Les obligations d'État britannique attirent à nouveau. Paul MATTSSON/REPORT DIGITAL-REA
Les obligations d'État britannique attirent à nouveau. Paul MATTSSON/REPORT DIGITAL-REA

Après la pluie, le beau temps ? Les obligations pourraient bien faire leur grand retour et ce alors que le marché actions reste compliqué à appréhender. La forte hausse des rendements obligataires pourrait favoriser le retour à une allocation de portefeuille en faveur des obligations. C'est ce que pense le gestionnaire d'actifs Amundi, qui vient d'annoncer, à l'occasion de ses perspectives d'investissement pour 2023, que les obligations "retrouv[aient] leurs qualités d’outil de diversification", estimant qu'un "retour à une allocation de portefeuille 60-40 est envisageable".

Une opportunité qui est aussi regardée de près chez AllianzGI, dont le directeur des gestions obligataires, Franck Dixmier, ne nie pas que "dans le contexte de remontée des taux, la classe d’actifs obligataire devrait redevenir attractive". La donne pourrait être d'autant plus vraie que les équipes d'Amundi estiment que "les émetteurs obligataires n’ont pas de besoin significatif de refinancement avant 2024". Les niveaux de rendements actuellement offerts pourraient donc être d'autant plus attractifs dans le futur de ce fait. On est loin du choc immense qui s'est produit cette année. Franck Dixmier arguant même que 2023 "devrait s’avérer l’année du Fixed Income".

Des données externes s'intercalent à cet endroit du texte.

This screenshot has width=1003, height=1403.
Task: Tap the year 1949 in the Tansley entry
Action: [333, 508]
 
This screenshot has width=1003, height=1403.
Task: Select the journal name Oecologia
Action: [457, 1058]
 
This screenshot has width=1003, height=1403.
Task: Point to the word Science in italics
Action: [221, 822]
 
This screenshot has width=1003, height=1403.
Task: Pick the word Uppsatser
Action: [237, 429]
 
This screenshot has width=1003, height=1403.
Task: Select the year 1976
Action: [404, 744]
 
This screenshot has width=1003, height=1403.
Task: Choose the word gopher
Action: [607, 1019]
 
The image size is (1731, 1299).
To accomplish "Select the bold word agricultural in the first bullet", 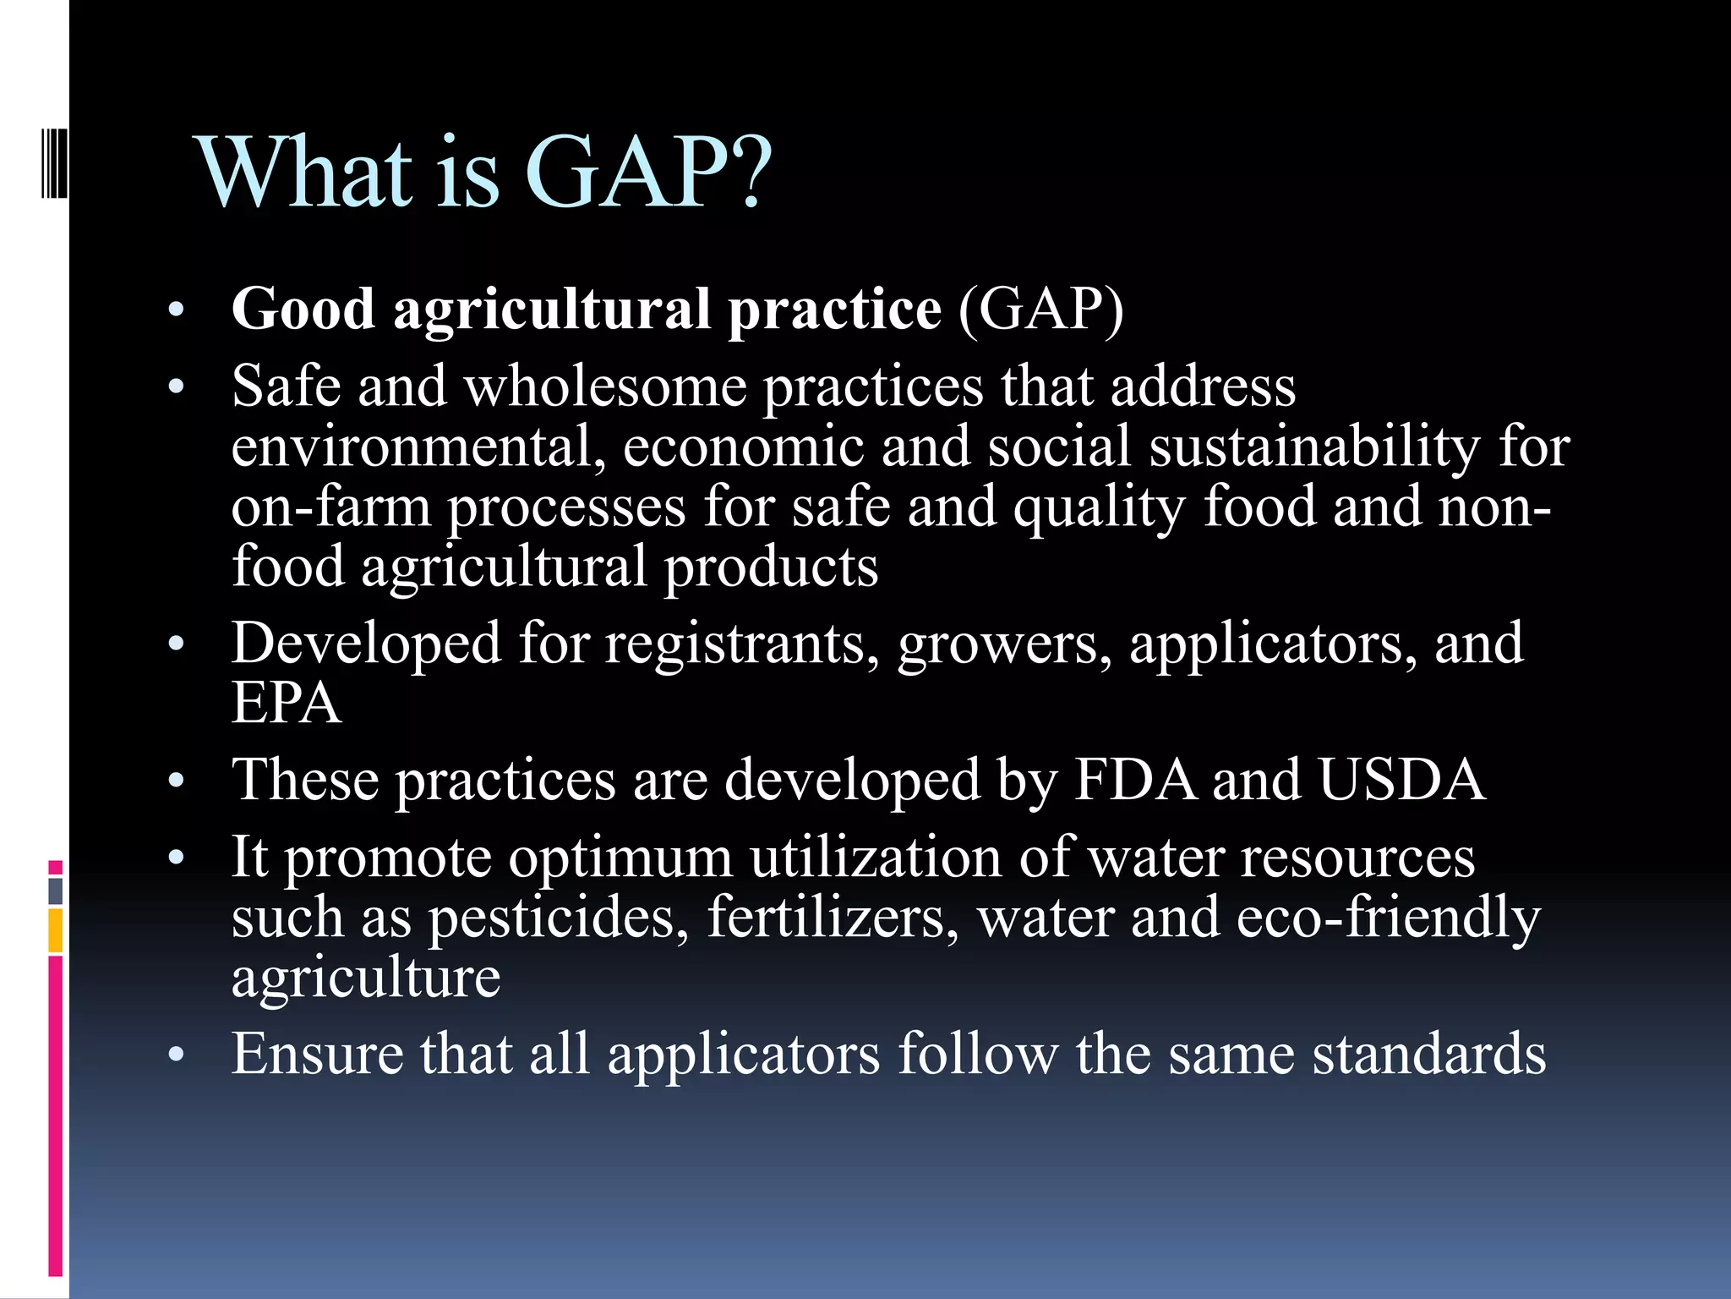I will (x=551, y=310).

Une période dans laquelle BNP Paribas Wealth Management ne compte également pas rester inactif. À l'occasion de la présentation de leurs thèmes d'investissements pour 2023, leurs équipes n'ont également pas manqué de souligner que "la récente flambée des rendements obligataires et l'élargissement des spreads de crédit [avait] créé des opportunités sur le segment obligataire". À leurs yeux, l'époque où de la préférence quasi absolue pour les actions prévalait est révolue, tandis qu'aujourd'hui les investisseurs "moins enclins à prendre des risques" vont trouver de quoi les satisfaire.

 

Sélectivité comme maître mots

 

Les opportunités existent mais dans un environnement compliqué, ce qui fait dire à Vincent Mortier, directeur des gestions chez Amundi, que "2023 sera une année à deux vitesses, avec de nombreux risques à surveiller" et qu'il y aura encore plus de stock picking à effectuer. Notamment en Europe, un continent où du côté de chez AllianzGI on est "plus prudent, des corrections étant encore possibles". Ce qui n'empêche pas que "2023 pourrait toutefois offrir de belles opportunités", il faudra néanmoins y faire preuve de sélectivité.

Ce sont notamment les entreprises "de qualité" et disposant d'un fort pouvoir de fixer les prix qui sont avant tout scrutés au sein de BNP Paribas Wealth Mangement. Il ne faut en effet pas perdre de vue que c'est avant tout la capacité à conserver voir à accroître ses marges qui s'avèrera cruciale en ces mois d'inflation. Amundi plébiscite également ce retour vers l'obligataire via "le crédit de qualité et en accordant une attention particulière aux devises, compte tenu des divergences politiques à travers le monde". Plus que jamais, l'heure est à la sélectivité sur ce segment.